== WRITTEN EXERCISE A ==
According to the biography of Sandayar Chit Swe, how did he come to be named "Chit Swe"?
== WRITTEN EXERCISE B ==
From the listing, copy out the lines starting with the line containing "Expand the Earned Yaps chevron" and going on through the line containing "Looking at the screenshot, I should click(483, 203).", including both of those lines, with nothing changed.

* begin SELECTION *

Sandayar Chit Swe (; 1935–2005) was a Burmese singer-songwriter and pianist. He is best known for his songs such as "Chit Arr Nge Ya Thu Mal", "Kha Yay Pin Aut Ka Padauk Chit Thu'", "Chit Thu Way Way Thwar Par Nae Lar", "Nge Chit Haung Nae Hnit Paung Myar Swar" and "Yay Lo Aye Tae Nway Lay Ta Nway".

Biography
Chit Swe was born on 5 June 1935 in Hinthada, Irrawaddy Division, British Burma to parents U Ba Hlaing, a pianist and Daw Kyin Sein. He was eldest of four siblings. At the night of Sandayar Chit Swe birth, his father (the band's leader) took film actor Ye Khaung Chit Swe's name and was named to Sandayar Chit Swe as 'Chit Swe' during Mya Khwar Nyo silent film by A1 Film was screening at the Sharf Cinema (later Tun Lin Cinema) in Hinthada.

* end SELECTION *
* begin DATASET RECORDS *

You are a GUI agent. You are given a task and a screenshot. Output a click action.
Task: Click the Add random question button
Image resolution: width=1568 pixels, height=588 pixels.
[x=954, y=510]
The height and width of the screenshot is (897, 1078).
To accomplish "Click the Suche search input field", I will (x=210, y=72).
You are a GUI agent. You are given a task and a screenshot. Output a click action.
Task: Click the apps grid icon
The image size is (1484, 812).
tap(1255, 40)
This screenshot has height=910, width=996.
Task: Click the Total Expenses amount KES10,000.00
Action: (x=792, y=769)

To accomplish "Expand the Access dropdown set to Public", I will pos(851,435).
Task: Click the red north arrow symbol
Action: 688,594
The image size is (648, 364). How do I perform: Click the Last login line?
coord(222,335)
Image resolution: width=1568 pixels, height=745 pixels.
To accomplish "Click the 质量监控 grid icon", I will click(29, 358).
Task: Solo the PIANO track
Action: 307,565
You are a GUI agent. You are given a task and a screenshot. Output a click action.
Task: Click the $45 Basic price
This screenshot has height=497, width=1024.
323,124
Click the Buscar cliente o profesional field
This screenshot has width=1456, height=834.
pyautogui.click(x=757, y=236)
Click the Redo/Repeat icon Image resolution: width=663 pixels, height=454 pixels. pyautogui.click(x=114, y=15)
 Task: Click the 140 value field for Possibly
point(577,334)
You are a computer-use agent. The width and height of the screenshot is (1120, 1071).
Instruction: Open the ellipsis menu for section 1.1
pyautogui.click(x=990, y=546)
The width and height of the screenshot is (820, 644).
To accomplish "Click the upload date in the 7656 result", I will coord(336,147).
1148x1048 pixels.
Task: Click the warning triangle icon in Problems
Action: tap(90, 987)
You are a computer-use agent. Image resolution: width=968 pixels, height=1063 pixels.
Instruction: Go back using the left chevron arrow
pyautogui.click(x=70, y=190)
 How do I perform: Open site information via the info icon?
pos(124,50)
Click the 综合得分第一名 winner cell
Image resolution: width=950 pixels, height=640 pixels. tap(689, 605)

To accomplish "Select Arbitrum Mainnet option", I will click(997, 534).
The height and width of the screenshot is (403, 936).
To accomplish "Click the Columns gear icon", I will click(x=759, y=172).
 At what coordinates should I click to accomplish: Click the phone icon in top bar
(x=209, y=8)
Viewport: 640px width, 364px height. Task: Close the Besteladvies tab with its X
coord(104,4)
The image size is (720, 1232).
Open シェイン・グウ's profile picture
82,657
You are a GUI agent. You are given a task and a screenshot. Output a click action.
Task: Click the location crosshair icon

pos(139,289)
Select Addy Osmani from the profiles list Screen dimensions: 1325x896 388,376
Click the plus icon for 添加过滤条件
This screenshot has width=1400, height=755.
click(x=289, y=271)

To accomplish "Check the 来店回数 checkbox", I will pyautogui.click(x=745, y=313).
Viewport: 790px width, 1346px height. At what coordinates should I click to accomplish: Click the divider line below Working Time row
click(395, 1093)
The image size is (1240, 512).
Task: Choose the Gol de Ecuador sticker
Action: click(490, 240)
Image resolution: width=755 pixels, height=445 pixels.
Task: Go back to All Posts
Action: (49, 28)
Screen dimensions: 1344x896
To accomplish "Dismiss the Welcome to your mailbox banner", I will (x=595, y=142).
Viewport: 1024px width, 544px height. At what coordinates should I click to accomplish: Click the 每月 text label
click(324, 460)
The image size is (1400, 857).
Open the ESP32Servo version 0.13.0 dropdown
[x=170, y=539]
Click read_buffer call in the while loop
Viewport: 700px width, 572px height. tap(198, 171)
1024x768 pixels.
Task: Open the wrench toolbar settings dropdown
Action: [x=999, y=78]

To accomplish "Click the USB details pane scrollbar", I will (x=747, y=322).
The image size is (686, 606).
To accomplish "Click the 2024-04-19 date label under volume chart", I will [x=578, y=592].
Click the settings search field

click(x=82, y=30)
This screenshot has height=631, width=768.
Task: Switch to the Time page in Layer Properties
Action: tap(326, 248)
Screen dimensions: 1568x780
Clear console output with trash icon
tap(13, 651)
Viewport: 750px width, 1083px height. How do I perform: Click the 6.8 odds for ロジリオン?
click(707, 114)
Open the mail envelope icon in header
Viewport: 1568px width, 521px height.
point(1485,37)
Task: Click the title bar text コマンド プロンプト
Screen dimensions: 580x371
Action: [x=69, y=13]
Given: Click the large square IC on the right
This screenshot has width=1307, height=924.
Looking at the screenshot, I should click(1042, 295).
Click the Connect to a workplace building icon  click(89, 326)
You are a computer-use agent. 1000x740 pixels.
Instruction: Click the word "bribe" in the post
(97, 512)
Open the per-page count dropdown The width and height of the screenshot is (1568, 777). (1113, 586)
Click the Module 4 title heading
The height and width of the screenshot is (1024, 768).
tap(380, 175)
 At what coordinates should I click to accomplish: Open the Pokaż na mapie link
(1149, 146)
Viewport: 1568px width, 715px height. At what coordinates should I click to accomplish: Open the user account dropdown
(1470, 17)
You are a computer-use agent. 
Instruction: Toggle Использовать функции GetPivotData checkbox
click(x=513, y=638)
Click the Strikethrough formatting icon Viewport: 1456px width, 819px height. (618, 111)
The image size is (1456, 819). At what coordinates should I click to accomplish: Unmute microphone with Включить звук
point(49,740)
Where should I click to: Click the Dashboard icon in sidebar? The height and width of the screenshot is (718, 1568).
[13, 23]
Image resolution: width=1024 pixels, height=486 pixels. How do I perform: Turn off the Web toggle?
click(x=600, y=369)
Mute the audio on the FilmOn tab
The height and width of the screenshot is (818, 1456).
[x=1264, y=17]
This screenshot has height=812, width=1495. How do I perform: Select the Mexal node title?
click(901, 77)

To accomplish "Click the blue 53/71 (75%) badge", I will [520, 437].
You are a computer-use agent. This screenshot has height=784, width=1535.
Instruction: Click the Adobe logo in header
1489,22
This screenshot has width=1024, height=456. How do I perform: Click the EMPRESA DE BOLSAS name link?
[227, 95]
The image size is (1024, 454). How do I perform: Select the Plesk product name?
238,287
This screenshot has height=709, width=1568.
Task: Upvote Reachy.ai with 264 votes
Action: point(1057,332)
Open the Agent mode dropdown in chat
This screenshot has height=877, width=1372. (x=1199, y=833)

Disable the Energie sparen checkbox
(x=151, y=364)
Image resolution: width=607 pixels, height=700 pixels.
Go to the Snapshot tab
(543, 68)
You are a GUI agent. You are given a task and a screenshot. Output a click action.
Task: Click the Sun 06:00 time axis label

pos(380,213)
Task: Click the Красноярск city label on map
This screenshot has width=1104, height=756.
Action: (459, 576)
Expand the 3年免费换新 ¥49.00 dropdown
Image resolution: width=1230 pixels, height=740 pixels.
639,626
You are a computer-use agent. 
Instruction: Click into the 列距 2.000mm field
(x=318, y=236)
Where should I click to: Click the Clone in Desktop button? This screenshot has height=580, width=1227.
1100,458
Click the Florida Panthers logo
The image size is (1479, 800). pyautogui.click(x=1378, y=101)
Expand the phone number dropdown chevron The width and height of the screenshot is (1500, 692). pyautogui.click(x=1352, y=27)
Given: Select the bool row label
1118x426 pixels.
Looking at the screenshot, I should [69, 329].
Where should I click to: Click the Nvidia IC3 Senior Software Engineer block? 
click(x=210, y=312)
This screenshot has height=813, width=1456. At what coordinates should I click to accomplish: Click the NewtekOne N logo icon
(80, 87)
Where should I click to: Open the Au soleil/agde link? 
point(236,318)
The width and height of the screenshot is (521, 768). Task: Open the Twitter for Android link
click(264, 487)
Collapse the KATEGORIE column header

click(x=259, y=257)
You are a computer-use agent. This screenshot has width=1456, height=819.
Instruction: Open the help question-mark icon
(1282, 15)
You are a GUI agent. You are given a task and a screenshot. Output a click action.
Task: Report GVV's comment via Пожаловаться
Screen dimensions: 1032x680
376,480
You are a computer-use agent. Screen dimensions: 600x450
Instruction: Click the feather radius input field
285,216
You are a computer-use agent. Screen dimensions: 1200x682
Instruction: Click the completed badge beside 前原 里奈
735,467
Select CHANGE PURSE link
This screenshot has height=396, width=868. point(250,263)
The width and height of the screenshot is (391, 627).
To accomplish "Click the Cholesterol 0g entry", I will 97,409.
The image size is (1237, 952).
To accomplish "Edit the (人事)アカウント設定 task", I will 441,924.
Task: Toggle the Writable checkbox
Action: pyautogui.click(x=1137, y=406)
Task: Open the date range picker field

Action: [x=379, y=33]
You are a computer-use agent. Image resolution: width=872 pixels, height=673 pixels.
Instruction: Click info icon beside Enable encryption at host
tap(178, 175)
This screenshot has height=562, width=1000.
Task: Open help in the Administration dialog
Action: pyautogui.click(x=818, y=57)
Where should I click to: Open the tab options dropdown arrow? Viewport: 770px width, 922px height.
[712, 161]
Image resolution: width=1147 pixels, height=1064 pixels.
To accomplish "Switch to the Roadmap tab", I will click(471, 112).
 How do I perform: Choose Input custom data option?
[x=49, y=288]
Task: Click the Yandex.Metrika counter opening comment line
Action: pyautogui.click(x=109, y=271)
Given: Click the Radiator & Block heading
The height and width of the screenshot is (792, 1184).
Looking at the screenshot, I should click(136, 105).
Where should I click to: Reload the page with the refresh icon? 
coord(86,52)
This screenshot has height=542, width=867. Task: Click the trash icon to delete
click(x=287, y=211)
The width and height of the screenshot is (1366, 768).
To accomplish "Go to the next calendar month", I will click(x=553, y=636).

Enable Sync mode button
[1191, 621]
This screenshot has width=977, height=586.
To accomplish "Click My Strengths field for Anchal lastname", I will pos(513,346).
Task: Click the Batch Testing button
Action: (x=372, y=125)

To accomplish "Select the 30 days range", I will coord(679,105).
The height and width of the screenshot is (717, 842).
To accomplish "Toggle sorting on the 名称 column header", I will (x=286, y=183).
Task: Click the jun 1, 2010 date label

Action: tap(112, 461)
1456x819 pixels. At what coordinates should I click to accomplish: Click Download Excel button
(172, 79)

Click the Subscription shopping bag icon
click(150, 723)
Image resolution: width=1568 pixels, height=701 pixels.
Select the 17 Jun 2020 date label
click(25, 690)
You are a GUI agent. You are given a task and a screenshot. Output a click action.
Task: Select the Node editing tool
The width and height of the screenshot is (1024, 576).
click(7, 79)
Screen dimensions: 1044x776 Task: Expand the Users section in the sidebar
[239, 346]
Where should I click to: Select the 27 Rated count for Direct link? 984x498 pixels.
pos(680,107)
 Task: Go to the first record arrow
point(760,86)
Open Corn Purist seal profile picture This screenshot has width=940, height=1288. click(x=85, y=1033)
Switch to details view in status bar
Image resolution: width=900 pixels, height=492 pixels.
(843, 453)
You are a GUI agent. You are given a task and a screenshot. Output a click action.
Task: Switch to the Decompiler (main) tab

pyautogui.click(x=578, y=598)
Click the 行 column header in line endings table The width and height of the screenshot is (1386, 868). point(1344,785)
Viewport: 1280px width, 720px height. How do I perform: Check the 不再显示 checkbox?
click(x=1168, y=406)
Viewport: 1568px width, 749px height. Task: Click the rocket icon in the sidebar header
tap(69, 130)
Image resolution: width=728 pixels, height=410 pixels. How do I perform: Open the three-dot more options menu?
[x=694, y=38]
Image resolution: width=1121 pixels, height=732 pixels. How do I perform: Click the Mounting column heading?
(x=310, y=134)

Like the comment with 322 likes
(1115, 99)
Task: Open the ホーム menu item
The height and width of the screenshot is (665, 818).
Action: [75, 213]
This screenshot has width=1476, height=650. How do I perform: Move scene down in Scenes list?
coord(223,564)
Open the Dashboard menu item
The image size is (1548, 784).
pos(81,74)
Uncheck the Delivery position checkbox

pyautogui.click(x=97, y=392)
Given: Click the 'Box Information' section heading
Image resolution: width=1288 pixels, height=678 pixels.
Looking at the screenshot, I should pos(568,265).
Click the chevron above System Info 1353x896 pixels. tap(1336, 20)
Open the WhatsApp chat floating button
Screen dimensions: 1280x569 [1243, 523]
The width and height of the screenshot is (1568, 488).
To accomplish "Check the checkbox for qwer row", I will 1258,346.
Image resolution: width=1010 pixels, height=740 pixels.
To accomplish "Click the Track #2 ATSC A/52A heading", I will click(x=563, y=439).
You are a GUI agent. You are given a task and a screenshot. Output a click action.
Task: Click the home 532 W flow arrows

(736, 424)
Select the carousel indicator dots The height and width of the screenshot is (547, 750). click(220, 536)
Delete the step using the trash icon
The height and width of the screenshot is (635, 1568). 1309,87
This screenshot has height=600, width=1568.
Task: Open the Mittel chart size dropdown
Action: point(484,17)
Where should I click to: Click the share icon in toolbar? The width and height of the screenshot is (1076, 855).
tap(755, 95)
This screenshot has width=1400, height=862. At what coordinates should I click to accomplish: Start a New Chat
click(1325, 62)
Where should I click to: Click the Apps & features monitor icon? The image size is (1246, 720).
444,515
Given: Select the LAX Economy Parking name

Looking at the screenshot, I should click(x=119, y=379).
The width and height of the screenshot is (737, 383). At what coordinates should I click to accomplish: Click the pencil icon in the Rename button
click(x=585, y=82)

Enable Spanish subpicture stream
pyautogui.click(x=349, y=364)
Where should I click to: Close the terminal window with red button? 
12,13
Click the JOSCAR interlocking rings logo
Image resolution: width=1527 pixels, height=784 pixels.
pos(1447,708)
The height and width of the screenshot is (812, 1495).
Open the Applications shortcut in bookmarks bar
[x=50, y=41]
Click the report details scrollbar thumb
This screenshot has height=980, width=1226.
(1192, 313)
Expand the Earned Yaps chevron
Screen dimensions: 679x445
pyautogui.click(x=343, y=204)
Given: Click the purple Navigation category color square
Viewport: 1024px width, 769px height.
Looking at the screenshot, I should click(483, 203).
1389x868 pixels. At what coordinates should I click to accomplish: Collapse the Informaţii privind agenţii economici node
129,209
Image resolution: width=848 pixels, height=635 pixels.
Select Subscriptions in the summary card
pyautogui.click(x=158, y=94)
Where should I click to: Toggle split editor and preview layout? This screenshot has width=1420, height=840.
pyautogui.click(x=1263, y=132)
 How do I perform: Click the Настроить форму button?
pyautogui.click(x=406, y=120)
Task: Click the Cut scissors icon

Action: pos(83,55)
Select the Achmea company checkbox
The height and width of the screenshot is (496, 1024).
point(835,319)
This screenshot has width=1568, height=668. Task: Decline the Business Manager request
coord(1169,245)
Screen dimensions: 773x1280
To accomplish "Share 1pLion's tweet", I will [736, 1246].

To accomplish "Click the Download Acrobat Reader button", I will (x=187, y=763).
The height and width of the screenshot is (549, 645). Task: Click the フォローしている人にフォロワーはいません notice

* end DATASET RECORDS *

== ANSWER A ==
On the night he was born, his father, the band's leader, took the name of film actor Ye Khaung Chit Swe for him. This happened while the silent film Mya Khwar Nyo by A1 Film was screening at the Sharf Cinema (later Tun Lin Cinema) in Hinthada.

== ANSWER B ==
Expand the Earned Yaps chevron
Screen dimensions: 679x445
pyautogui.click(x=343, y=204)
Given: Click the purple Navigation category color square
Viewport: 1024px width, 769px height.
Looking at the screenshot, I should click(483, 203).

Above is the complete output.